Syria Accountability Act
- Long title: Syria Accountability and Lebanese Sovereignty Restoration Act
- Acronyms (colloquial): SALSRA
- Enacted by: the 108th United States Congress

Legislative history
- Introduced in the House by Eliot Engel (D–NY) on April 12, 2003; Signed into law by President George W. Bush on December 12, 2003;

= Syria Accountability Act =

2003 bill passed by the U.S. Congress

The Syria Accountability and Lebanese Sovereignty Restoration Act (SALSRA,) is a bill of the United States Congress passed into law on December 12, 2003.

The bill's stated purpose is to end what the United States sees as Syrian support for terrorism, to end Syria's presence in Lebanon, which has been in effect since the end of the Lebanese Civil War in 1990, to stop Syria's alleged development of WMDs, to cease Syria's illegal importation of Iraqi oil and to end illegal shipments of military items to anti-US forces in Iraq.

The bill was sponsored by Representative Eliot L. Engel (D) from New York and was introduced April 12, 2003. The Lebanese opposition figure Michel Aoun played a prominent role in passing the law and provided testimony to Congress.

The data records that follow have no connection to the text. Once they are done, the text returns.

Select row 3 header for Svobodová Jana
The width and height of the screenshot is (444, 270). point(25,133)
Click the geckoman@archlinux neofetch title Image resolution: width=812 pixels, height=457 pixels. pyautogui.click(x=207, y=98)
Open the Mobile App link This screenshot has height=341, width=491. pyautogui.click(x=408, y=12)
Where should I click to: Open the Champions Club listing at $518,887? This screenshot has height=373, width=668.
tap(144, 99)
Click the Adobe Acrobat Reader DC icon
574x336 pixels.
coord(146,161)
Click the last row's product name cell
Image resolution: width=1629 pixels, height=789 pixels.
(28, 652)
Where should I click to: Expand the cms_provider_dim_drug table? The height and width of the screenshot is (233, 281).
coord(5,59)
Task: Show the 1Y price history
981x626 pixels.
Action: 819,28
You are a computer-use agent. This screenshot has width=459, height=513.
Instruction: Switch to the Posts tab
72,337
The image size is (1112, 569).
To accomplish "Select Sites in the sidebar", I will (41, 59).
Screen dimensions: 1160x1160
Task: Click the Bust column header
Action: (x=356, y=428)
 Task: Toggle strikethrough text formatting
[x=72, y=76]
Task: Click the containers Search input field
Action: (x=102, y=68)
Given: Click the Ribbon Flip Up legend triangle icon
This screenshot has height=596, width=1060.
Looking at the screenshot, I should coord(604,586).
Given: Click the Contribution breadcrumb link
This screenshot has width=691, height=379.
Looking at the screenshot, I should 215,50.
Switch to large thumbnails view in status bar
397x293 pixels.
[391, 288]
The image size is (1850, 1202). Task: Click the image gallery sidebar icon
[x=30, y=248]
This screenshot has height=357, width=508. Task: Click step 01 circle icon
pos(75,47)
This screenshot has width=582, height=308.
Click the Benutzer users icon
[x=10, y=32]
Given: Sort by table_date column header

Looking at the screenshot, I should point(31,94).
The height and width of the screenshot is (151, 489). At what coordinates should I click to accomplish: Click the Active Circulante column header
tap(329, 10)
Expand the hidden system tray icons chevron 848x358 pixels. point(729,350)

==2013 Ghouta chemical attack==
In response to the use of chemical weapons against civilians during the 2013 Ghouta chemical attack, president Barack Obama asked Congress to authorize the use of military force against Syria. An early draft of that authorization cites the Syria Accountability Act, saying:
Whereas in the Syria Accountability and Lebanese Sovereignty Restoration Act of 2003, Congress found that Syria’s acquisition of weapons of mass destruction threatens the security of the Middle East and the national security interests of the United States.